### [YOUR TASK]
Return every record verbatim, omitting all pictures.

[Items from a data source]
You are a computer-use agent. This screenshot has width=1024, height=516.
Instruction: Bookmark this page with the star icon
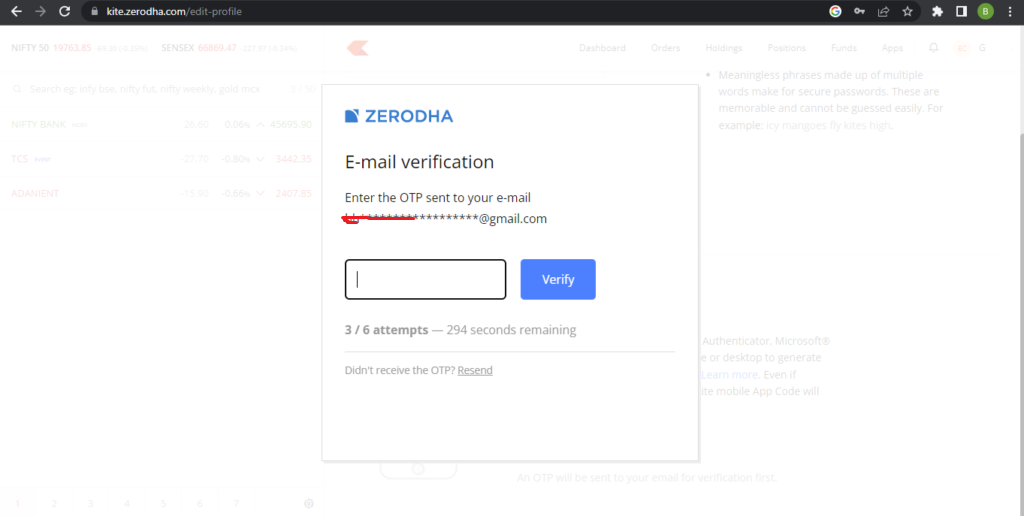tap(907, 11)
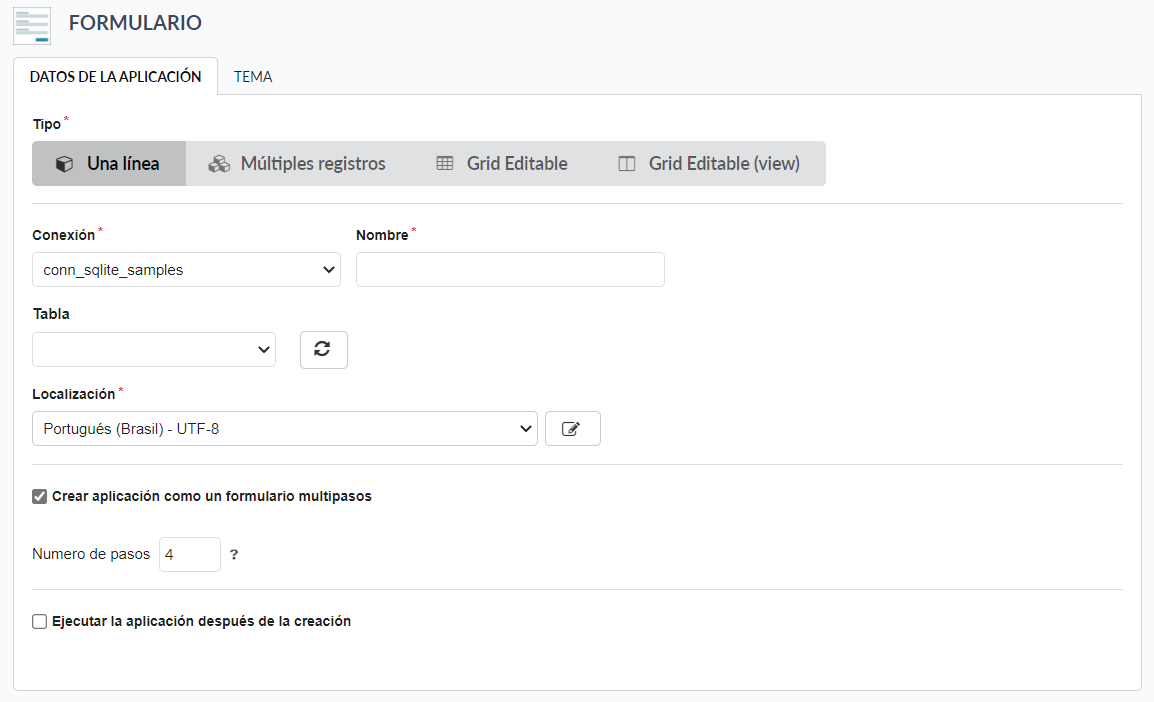The image size is (1154, 702).
Task: Expand the Tabla dropdown
Action: (154, 349)
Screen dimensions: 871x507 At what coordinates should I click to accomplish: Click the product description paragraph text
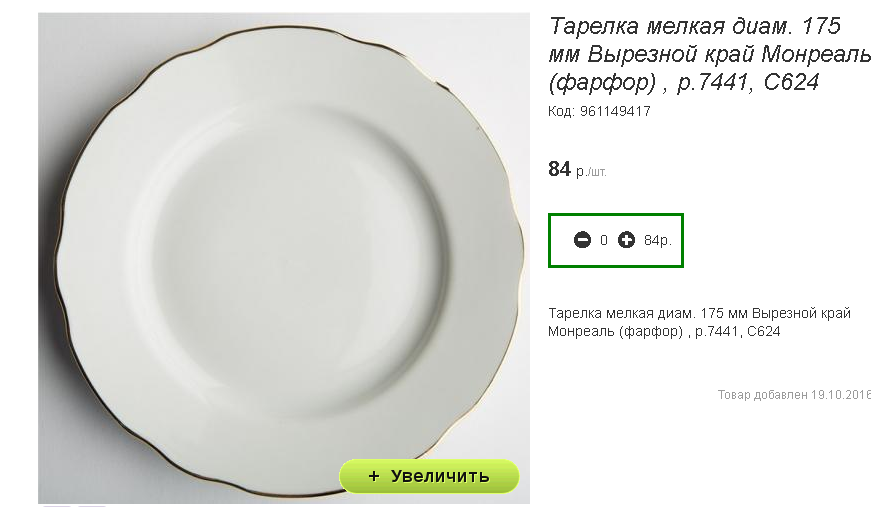[699, 322]
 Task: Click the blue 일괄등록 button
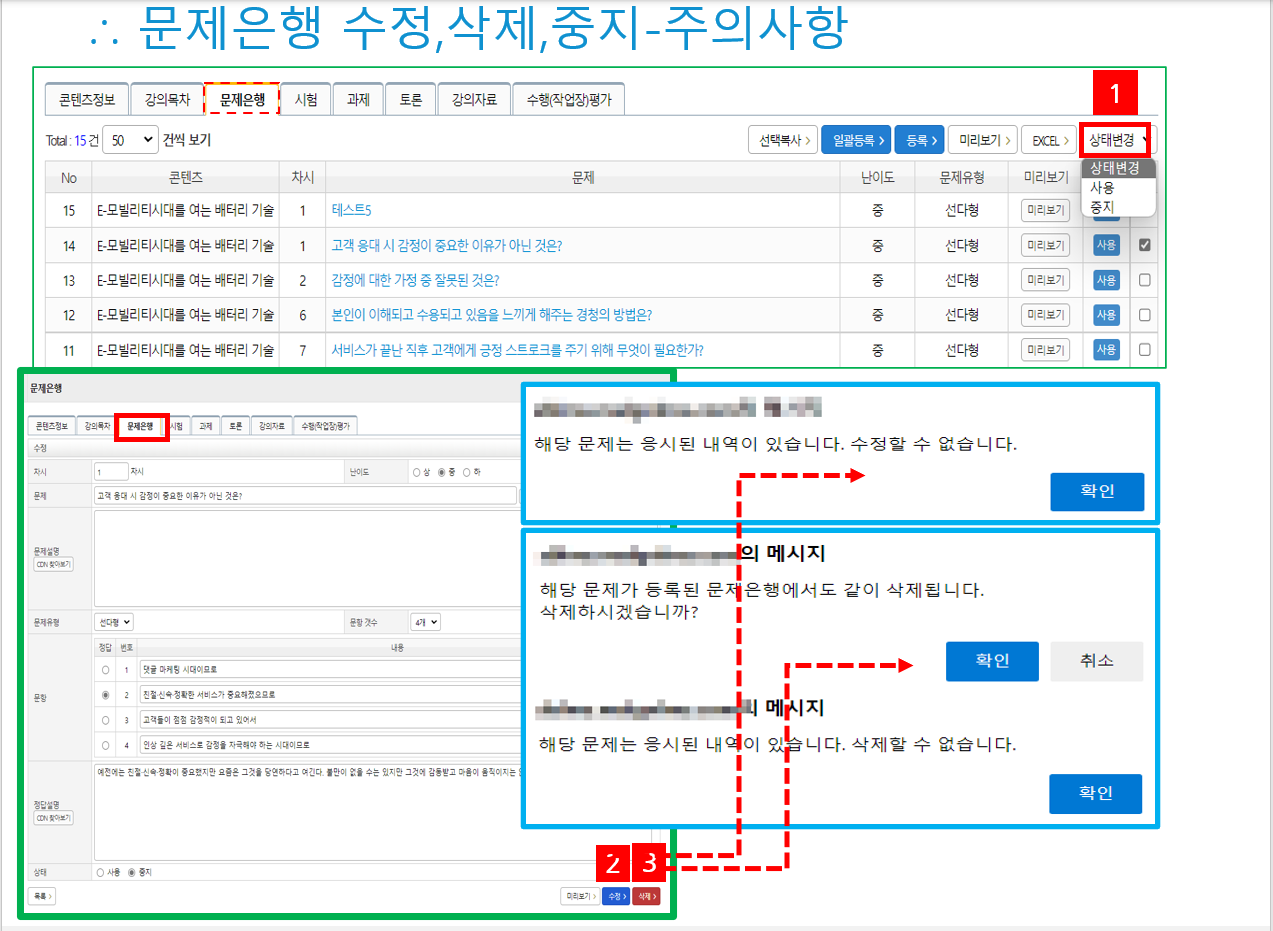click(x=855, y=141)
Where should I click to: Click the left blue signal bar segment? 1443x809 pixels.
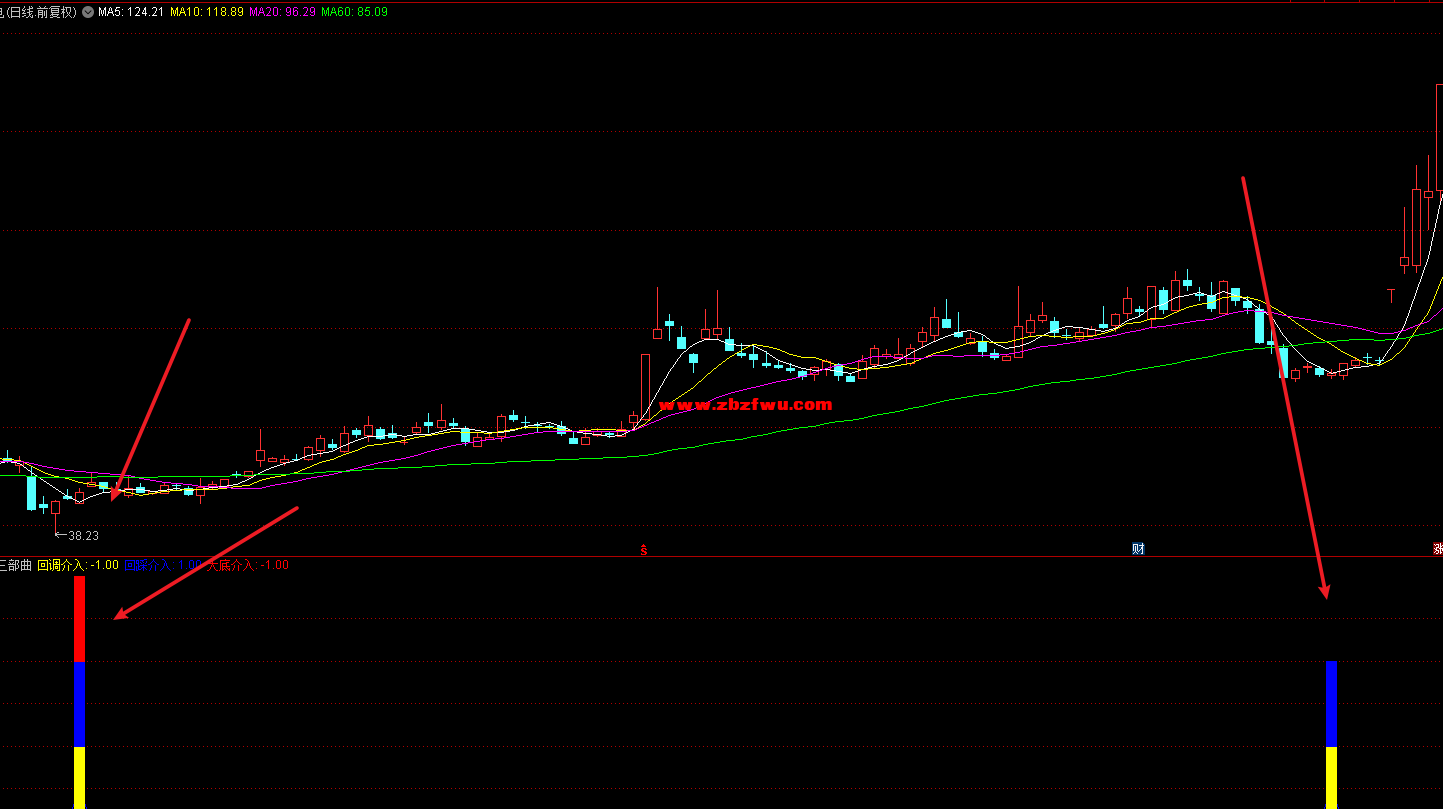[x=79, y=704]
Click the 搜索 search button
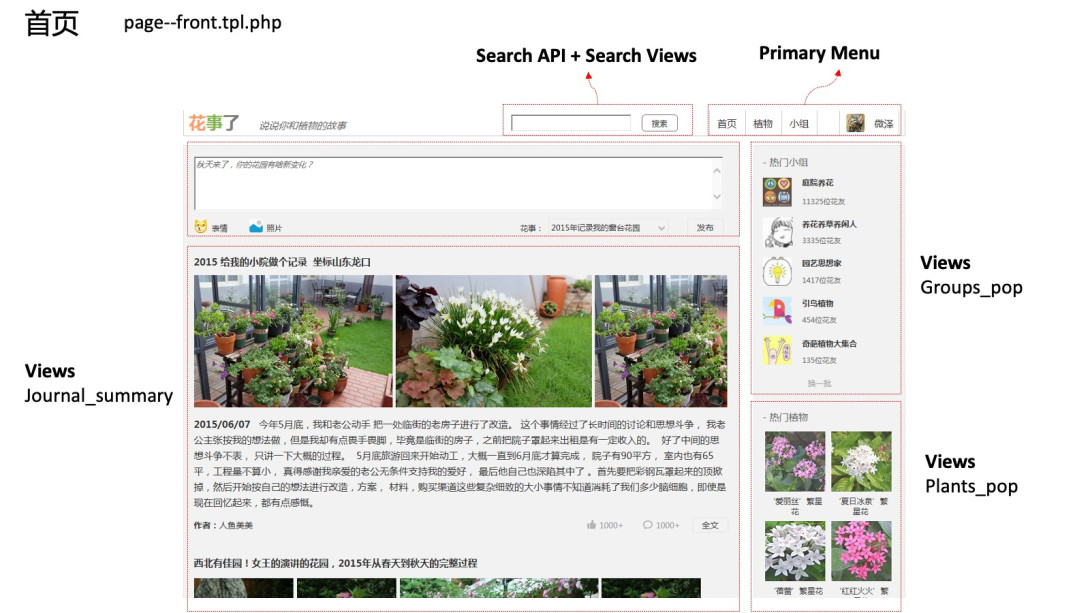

### [RESULT]
You are a computer-use agent. This screenshot has width=1024, height=516.
Instruction: Bookmark this page with the star icon
tap(907, 11)
The image size is (1154, 702).
Task: Expand the Tabla dropdown
Action: (154, 349)
Screen dimensions: 871x507 At what coordinates should I click to accomplish: Click the product description paragraph text
[699, 322]
 Task: Click the blue 일괄등록 button
click(x=855, y=141)
Where should I click to: Click the left blue signal bar segment? 1443x809 pixels.
[x=79, y=704]
Click the 搜索 search button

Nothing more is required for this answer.